▸ **Problems to work on**
a) In the album review, reproduce the passage from "Rating: ****" up to and including "and honest songs.", swapping "surgery" for "operation".
b) According to the album review, for how long did John Mayer's surgery keep him out of the scene?
c) Condense the album review's paragraph that opens "Somewhere between Continuum" into a shorter version that keeps its main facts.

▸ **Source passage**
####

Back with a Bang

MU

Born and Raised

John Mayer

Columbia, Sony Music, $ 9.99

Rating: ****

Somewhere between Continuum (2006), the gem that was his third studio album and his fifth, Born and Raised, John Mayer lost his way. He lost the bluesy soul he'd carefully peppered his earlier work with and reduced his song-writing to self-pitying laments to ex-lovers like the ones we heard in Battle Studies (2009). It's not just the music that suffered; Mayer made a mockery of himself in public, living the rockstar life without being any good at it. And then the surgery on his vocal chords put him out of the scene for two years. With this album though, he is back with memorable, hummable and honest songs.

Born and Raised begins with Queen of California, set to a James Taylor-ish vibe. It isn't exactly the best tune in the album; Mayer tips his hat to singer-songwriters Neil Young and Joni Mitchell but the song serves its purpose by setting an intimate, conversational mood for the rest of the album. The songs are lush with vintage melodies harking back to the '60s and the '70s, replete with influences from the acoustic folk scene of the era and occasionally accompanied by piano and the mouth organ. If Continuum contained tales of coming-of-age that were filled with uncertainty, Born and Raised addresses how the last few years were spent wandering, looking for answers in all the wrong places. The second track, Age of Worry, instructs you to "build your heart an army, to defend your innocence, while you do everything wrong." With Whiskey Whiskey Whiskey, (containing one of the more effective uses of the mouth organ), Mayer is clear about embracing the responsibility of being who he is, and how pretence has only left him on his knees: "Wake up, shake it off and repeat." The confessional tone is carried forward with Shadow Days: "But you find yourself alone just like you've found yourself before, like I found myself in pieces on the hotel floor." The charm of the song lies in the short but delicate piano-guitar bridge Mayer weaves into it.

####

▸ **Source material**
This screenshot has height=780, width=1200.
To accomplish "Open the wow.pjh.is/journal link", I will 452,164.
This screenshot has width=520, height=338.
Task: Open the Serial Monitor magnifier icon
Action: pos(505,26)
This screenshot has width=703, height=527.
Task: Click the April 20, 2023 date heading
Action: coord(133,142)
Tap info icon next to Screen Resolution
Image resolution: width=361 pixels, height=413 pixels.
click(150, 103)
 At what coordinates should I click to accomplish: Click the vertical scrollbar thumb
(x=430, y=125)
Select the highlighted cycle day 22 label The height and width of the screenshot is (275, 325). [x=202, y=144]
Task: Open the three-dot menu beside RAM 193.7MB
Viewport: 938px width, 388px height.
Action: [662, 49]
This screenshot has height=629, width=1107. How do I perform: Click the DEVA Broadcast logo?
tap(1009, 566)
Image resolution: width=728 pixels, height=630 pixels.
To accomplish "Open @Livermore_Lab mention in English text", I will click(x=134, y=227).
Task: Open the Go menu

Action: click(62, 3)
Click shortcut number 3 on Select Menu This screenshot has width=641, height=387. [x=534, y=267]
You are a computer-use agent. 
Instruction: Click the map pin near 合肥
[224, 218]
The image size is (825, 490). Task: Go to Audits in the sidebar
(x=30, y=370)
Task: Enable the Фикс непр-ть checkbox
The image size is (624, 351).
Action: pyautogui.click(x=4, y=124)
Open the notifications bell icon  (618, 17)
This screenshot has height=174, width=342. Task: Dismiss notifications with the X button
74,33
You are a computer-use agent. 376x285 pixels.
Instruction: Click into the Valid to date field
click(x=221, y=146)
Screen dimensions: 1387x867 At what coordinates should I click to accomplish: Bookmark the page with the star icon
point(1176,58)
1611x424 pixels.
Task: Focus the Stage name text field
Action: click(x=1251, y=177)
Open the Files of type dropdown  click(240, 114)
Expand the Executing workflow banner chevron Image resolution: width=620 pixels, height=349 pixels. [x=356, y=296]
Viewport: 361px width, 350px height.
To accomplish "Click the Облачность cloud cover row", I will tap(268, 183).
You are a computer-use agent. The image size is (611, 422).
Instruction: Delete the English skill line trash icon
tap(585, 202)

####

▸ **Expected outputs**
a)
Rating: ****

Somewhere between Continuum (2006), the gem that was his third studio album and his fifth, Born and Raised, John Mayer lost his way. He lost the bluesy soul he'd carefully peppered his earlier work with and reduced his song-writing to self-pitying laments to ex-lovers like the ones we heard in Battle Studies (2009). It's not just the music that suffered; Mayer made a mockery of himself in public, living the rockstar life without being any good at it. And then the operation on his vocal chords put him out of the scene for two years. With this album though, he is back with memorable, hummable and honest songs.

b) Two years.

c) Between Continuum (2006), his third studio album, and his fifth, Born and Raised, John Mayer lost his way. The bluesy soul of his earlier work disappeared, and his songwriting shrank to self-pitying laments to ex-lovers, as heard on Battle Studies (2009). He also made a mockery of himself in public, and vocal surgery kept him away for two years. With this album he is back with memorable, hummable and honest songs.